The $30 is an initial first step and may be updated as data are collected, the CMS spokesperson wrote. CMMI chose that amount to balance the need to create incentives for ACOs in underserved areas with limiting the effects of the downward adjustment.
But the $6 downward adjustment for treating patients outside of the most underserved decile could also work against CMMI’s goal to get all Medicare beneficiaries into accountable care relationships by 2030, said Mara McDermott, vice president at McDermott+Consulting.
The agency made an understandable policy choice to establish a budget-neutral health equity adjustment, McDermott said. Still, that might result in participants dropping out, she said.
“I worry that people look at this and they say, ‘Why would I take a nominal decrease on a very risky model, when I can either sit it out altogether or go into a less risky model with no nominal decrease?'” McDermott said.
Eliminating the budget neutrality requirement could solve this problem, said David Pittman, senior policy advisor at the National Association for ACOs.

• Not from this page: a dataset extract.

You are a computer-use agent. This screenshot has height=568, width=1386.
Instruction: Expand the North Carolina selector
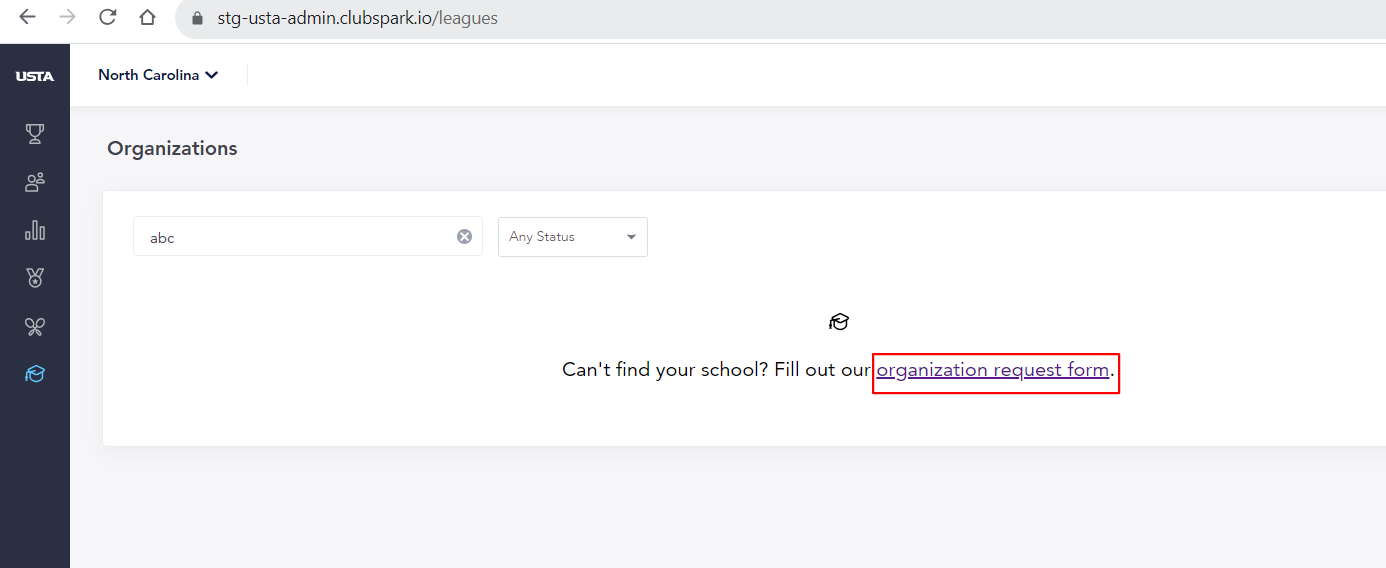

But ditching budget neutrality raises questions about how to make the model cost-effective.
CMMI tests out new healthcare delivery systems within Medicare and Medicaid to improve health and lower costs. CMMI models need to either reduce spending without worsening quality or improve quality without raising costs in order to be expanded beyond their test periods.
“We understand it’s difficult to try to thread this needle between helping these underserved patients but also creating models that save money and meet their criteria. It’s just a difficult task,” David Pittman said.
Some ACO watchers also want CMMI to modify how it will determine what constitutes an underserved area. The Area Deprivation Index is a useful tool for certain areas of the country, but national deciles in particular obscure disparities in specific locations, said Dr. Louisa Holaday, a primary care physician and researcher at the Icahn School of Medicine at Mount Sinai Hospital in New York. No neighborhoods in Washington, D.C., fall into the top decile of underserved areas, for example.
Holaday argued that supplementing the Area Deprivation Index with the Centers for Disease Control and Prevention’s small area life expectancy estimates could provide CMMI with greater insight.
CMMI reviewed a lengthy list of potential measures for the adjustment and chose the Area Deprivation Index in part because it correlates with other measures of interest, such as rurality, according to the agency’s request for applications. CMMI may add variables to the formula before the 2023 performance year, the CMS spokesperson wrote.
Stakeholders also have questions about how the benchmark adjustment will interact with the model’s risk score growth cap, Ault said. ACO REACH limits participants’ overall risk score growth to 3% a year, but ACOs moving into disadvantaged neighborhoods could hit that cap quickly.
Tweaks to the policy may arrive when CMMI reveals details about the model, which is expected to happen this summer. Modifications could also occur in subsequent performance years based on feedback from stakeholders. “To some degree, this is all models, right? They’re never perfect,” McDermott said.